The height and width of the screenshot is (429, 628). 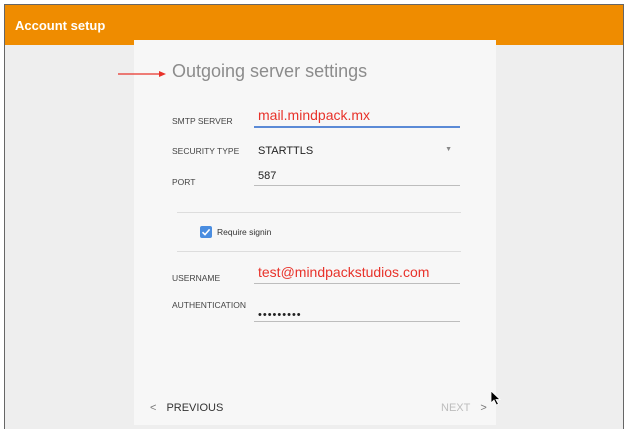 I want to click on smtp-server-value: mail.mindpack.mx, so click(x=314, y=115).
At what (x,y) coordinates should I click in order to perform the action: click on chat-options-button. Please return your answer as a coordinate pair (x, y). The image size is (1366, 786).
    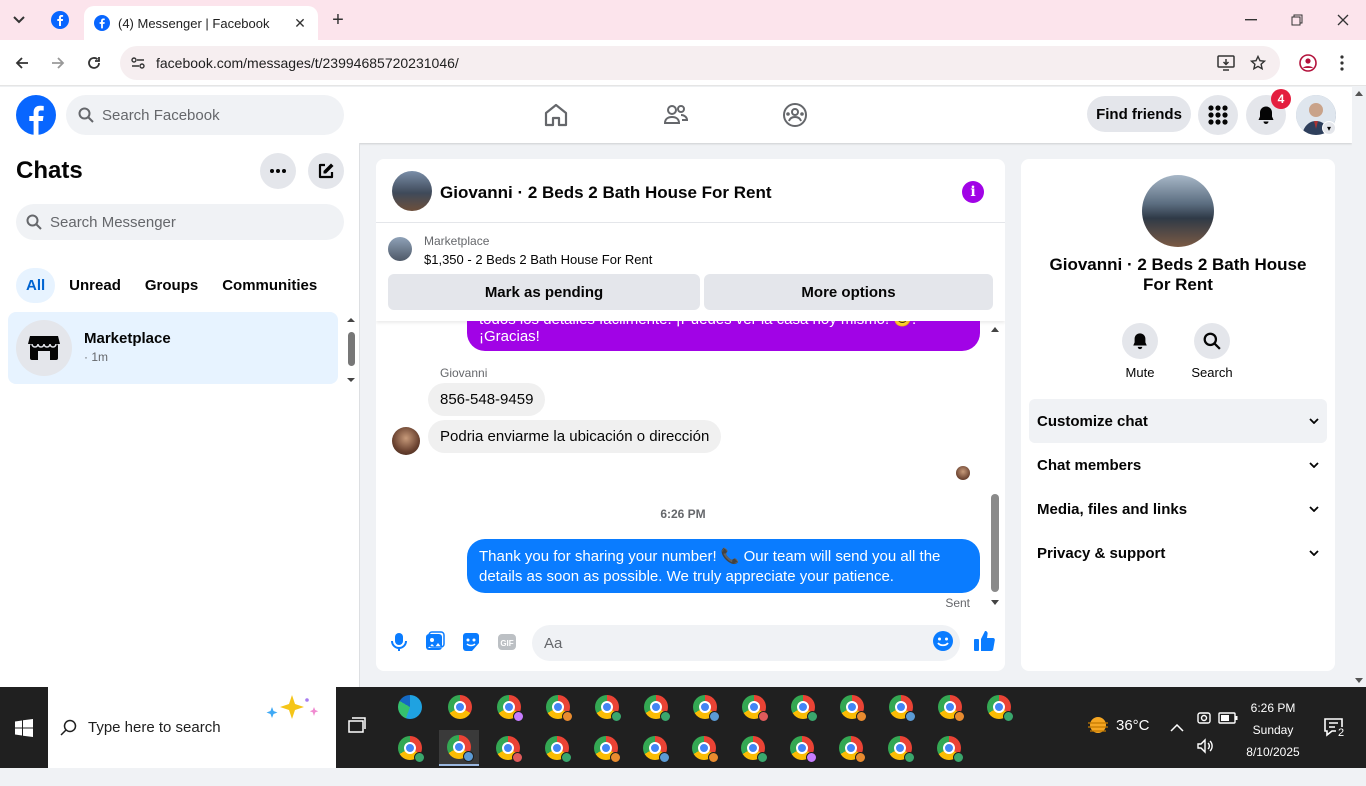
    Looking at the image, I should click on (278, 171).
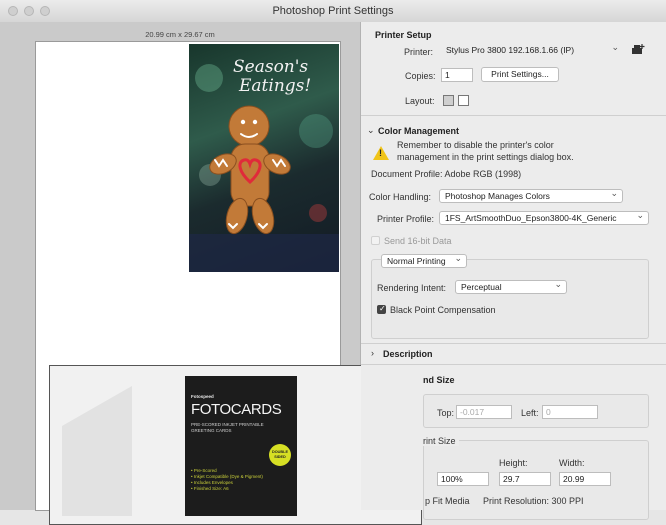  What do you see at coordinates (236, 410) in the screenshot?
I see `box-product-name: FOTOCARDS` at bounding box center [236, 410].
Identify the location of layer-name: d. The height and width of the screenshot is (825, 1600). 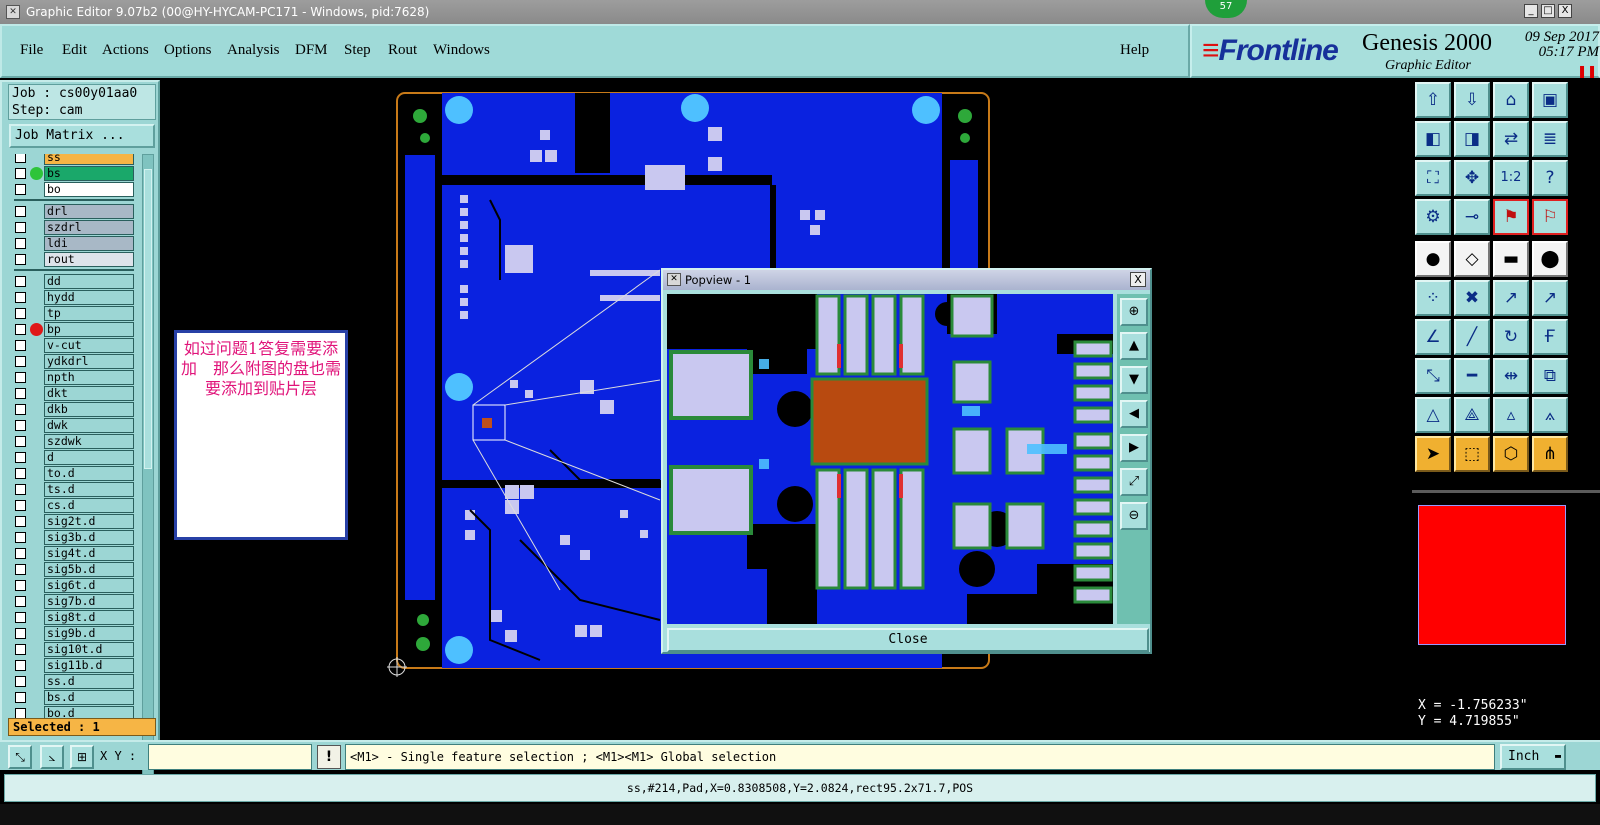
(89, 458).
———
> _What to work on_
Reproduce the stretch from the line containing "Identify the location" through the end of the entries, switching "screenshot" to "screen image" and keeping everything else unchanged. Give only those lines, and leave out the pictures.

> _Worked solution_
Identify the location of layer-name: d. The height and width of the screen image is (825, 1600). 
(89, 458).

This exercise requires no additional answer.